** DATA UNDER STUDY follows **
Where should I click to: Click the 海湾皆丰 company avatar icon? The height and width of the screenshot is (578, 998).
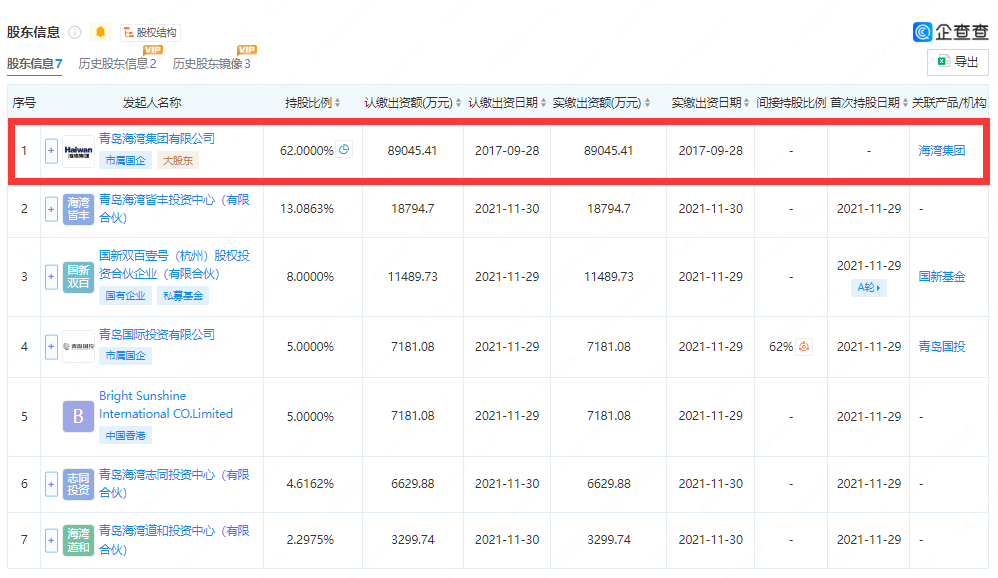coord(78,209)
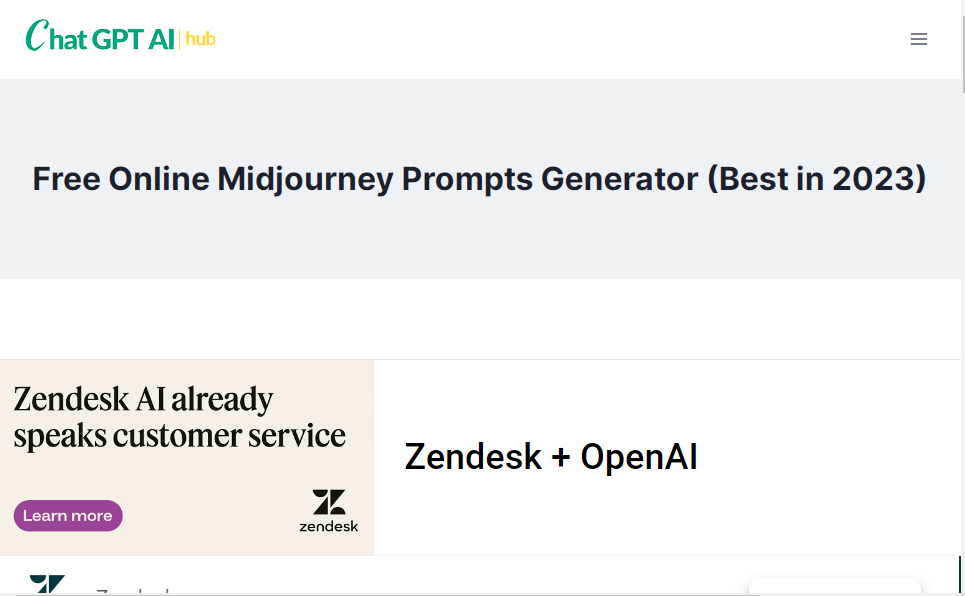This screenshot has width=965, height=596.
Task: Click the stylized green C logo letter
Action: (36, 37)
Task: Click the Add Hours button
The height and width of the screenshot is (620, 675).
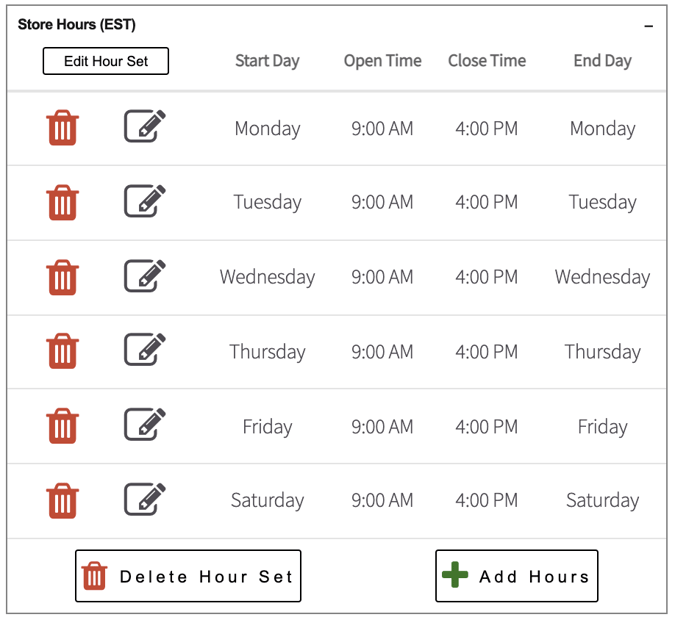Action: (516, 576)
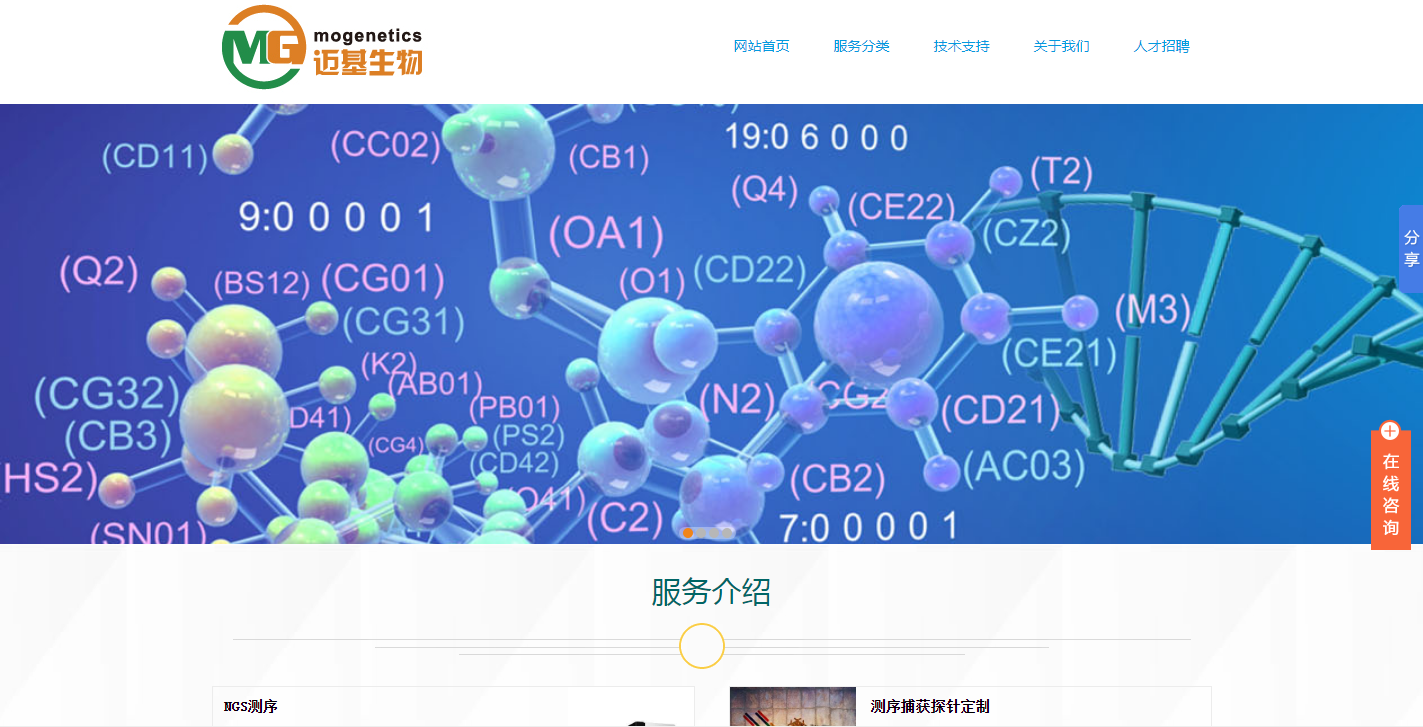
** End of DATA UNDER STUDY **
TASK TO COMPLETE: Your answer must be the full set of entries, set down exactly and without pictures.

TASK RESULT:
Where should I click to: Click the 海湾皆丰 company avatar icon? The height and width of the screenshot is (578, 998).
coord(78,209)
This screenshot has width=965, height=596.
Task: Click the stylized green C logo letter
Action: (36, 37)
Task: Click the Add Hours button
The height and width of the screenshot is (620, 675).
Action: (516, 576)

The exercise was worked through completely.